Woman Representative for Elgeyo Marakwet County
- In office 31 August 2017 – 2022

Personal details
- Party: Jubilee Party United Democratic Alliance
- Education: Alphax College
- Alma mater: African International University
- Occupation: Politician

= Jane Jepkorir Kiptoo Chebaibai =

Kenyan Politician

Jane Jepkorir Kiptoo Chebaibai is a Kenyan politician who served as the Woman Representative for Elgeyo Marakwet County in the National Assembly. She previously worked in the public service and was appointed chairperson of the Board of Directors of Bomas of Kenya.

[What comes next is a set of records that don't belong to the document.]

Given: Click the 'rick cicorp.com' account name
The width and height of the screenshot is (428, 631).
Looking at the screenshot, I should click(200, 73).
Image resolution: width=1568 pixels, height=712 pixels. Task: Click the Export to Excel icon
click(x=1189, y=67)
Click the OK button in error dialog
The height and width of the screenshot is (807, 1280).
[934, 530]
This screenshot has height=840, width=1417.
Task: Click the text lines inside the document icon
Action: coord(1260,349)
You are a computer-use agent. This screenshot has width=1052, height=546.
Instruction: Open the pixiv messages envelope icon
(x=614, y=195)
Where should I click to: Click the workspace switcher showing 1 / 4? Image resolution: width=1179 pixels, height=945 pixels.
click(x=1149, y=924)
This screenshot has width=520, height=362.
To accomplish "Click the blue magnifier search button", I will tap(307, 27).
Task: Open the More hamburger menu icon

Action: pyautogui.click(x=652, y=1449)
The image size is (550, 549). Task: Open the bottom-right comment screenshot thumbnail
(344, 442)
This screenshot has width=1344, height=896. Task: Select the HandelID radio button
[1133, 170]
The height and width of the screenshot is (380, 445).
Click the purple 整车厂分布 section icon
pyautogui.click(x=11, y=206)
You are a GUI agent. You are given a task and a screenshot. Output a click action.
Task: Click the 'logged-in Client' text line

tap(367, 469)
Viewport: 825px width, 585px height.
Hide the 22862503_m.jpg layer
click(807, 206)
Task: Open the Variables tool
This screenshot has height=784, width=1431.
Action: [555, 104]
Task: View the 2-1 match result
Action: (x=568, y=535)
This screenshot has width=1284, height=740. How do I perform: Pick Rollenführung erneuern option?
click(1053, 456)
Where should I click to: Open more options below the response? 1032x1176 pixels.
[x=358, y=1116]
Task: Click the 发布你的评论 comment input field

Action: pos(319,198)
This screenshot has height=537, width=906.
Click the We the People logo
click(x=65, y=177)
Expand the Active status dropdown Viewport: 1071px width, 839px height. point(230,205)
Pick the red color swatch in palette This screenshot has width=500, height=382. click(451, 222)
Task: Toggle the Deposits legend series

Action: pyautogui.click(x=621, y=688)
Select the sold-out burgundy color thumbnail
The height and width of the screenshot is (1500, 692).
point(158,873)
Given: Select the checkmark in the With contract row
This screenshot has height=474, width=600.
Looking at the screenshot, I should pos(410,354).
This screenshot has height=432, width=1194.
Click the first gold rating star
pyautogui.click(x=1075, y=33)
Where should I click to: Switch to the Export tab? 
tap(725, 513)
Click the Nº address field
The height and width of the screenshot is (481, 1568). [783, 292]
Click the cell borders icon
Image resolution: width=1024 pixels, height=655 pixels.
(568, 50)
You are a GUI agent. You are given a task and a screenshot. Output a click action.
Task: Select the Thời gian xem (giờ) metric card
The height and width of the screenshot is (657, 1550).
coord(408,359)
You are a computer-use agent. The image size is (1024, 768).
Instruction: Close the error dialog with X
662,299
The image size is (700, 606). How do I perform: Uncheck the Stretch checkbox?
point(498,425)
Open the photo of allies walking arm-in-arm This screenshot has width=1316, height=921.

== Early life and education ==
Chebaibai attended Kimnai Primary School, where she obtained her Kenya Certificate of Primary Education. She later studied at Moi Girls Kapsowar, earning her Kenya Certificate of Secondary Education in 1996. In 2016, she obtained a certificate from Alphax College. She holds a bachelor's degree in psychology from African International University.

== Career ==
Before becoming a politician, Chebaibai worked in public service. She served as a clerical officer at Kenya Railways from 2002 to 2005. She later joined the Kenya Prisons Service, where she worked as a constable from 2006 to 2017.

On 10 February 2023, she was appointed chairperson of the Board of Directors of Bomas of Kenya by President William Ruto.

=== Political career ===
In the 2017 Kenyan general election, Chebaibai was elected as Woman Representative for Elgeyo Marakwet County on a Jubilee Party ticket, assuming office on 31 August 2017. She contested re-election in the 2022 general election representing United Democratic Alliance (UDA) but lost to independent candidate Caroline Ngelechei, who won with 104,928 votes against Chebaibai's 58,928 votes.

During her tenure in the 12th Parliament (2017–2022), she served on the Departmental Committee on Sports, Tourism and Culture and the Committee on National Cohesion and Equal Opportunity.